Ways to Make your Resume Stand Out from other Travel Therapists

Posted On January 16, 2013

travel therapy resume

While it’s true that the demand for physical therapists, occupational therapists and other allied professionals is high, there are plenty of competition to deal with. Cirrus Medical Staffing recruiters alone receive hundreds of applicants for any of its travel therapy jobs.

So the question is, with so many other equally qualified allied professionals interested in travel therapy, how can you make your resume stand out to recruiters and hiring managers?

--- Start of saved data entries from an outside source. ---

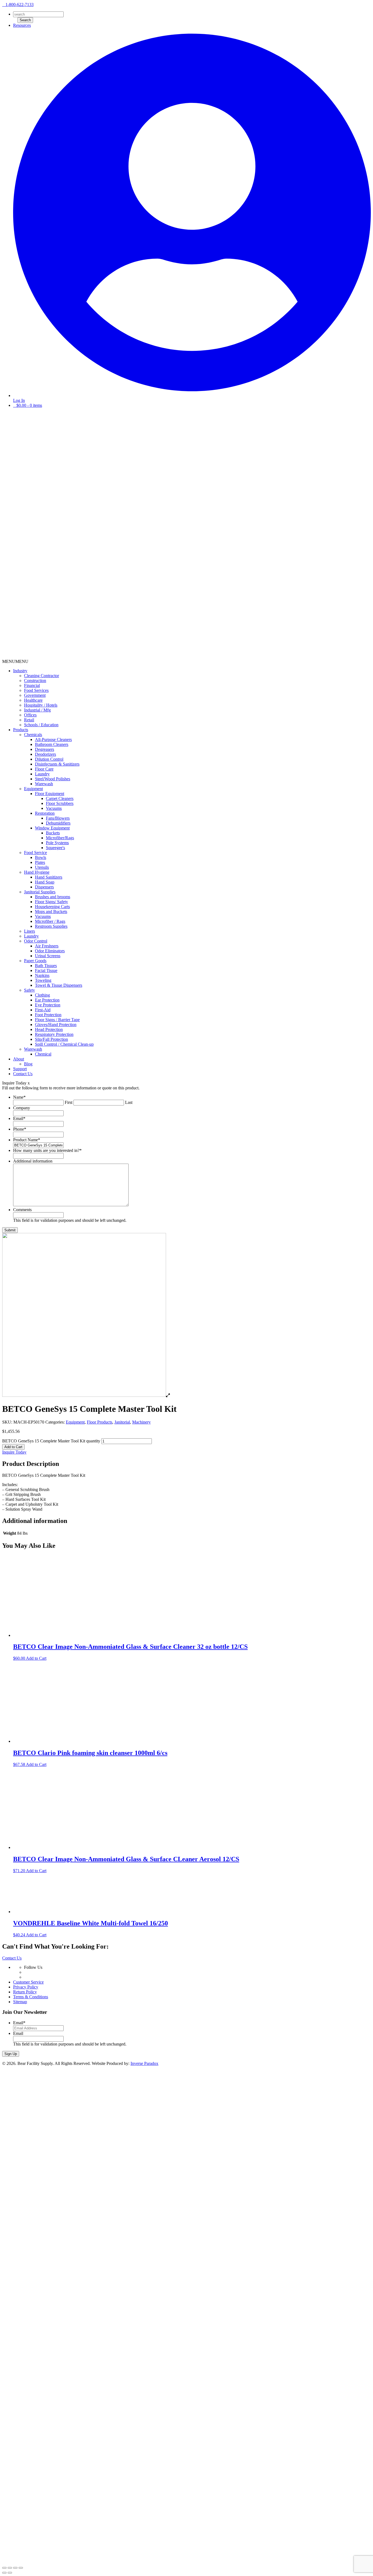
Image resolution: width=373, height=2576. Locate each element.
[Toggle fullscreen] (15, 2568)
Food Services (36, 690)
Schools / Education (41, 724)
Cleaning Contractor (41, 675)
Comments (22, 1209)
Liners (29, 931)
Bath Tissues (46, 965)
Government (35, 695)
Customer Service (28, 1982)
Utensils (42, 867)
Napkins (42, 975)
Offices (30, 715)
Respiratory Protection (54, 1034)
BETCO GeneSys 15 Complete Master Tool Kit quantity (51, 1441)
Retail (29, 720)
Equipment (33, 788)
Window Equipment (52, 828)
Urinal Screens (47, 955)
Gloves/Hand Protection (55, 1024)
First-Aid (43, 1009)
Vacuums (54, 808)
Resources (22, 25)
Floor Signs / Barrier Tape (57, 1019)
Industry (20, 670)
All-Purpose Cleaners (53, 739)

Here are some techniques that you can use to make sure your resume gets noticed in a sea of resumes:

    1. When you’re writing your resume, think in terms of keywords. Recruiters and hiring managers will go through lots and lots of travel therapy resumes before they get to yours. Cut them some slack and make sure that the important information is at the top of your resume. What’s more, most recruiters and employers will unconsciously scan your resume for specific words. Think about what you would look for if you were the one doing the hiring. What words need to pop up?
    2. Prepare a specific resume for every job you’re applying to. In other words, customize your resume for every position. One peeve that recruiters and hiring managers have is the so-called generic resume. You know the kind: that all-purpose resume that highlights your experience and qualifications
      whether or not they’re relevant to the position. Unfortunately, fifty other travel therapists will submit that kind of resume and, in the process, your resume will look like everyone else’s. Tailor-fitting a resume need not be too much work. Simply study the job posting and highlight in your resume those qualifications that match the job requirements.
    3. When listing your previous job titles, don’t assume that the employer understand what those jobs entail. It would be better if, underneath the job titles, you write a short paragraph or bullet points featuring your skills, strengths, and scope of responsibilities.
    4. Be concise but detailed. Make sure that every word in every line on your resume is relevant and aims to highlight your contributions to your previous employers. Highlight the type of setting in which you worked, caseload size, successes, treatments you’re versed in, and equipment or technology that you’re familiar with. Don’t forget to mention citations, awards, and recognitions that you were given in your previous jobs.
    5. Finally, name any association that you’re a member of. Make sure they’re relevant. More importantly, highlight any leadership role you have held in these organizations. This kind of information will show potential employers that you’re committed to your profession and have a passion for it that’s unequaled by the competition.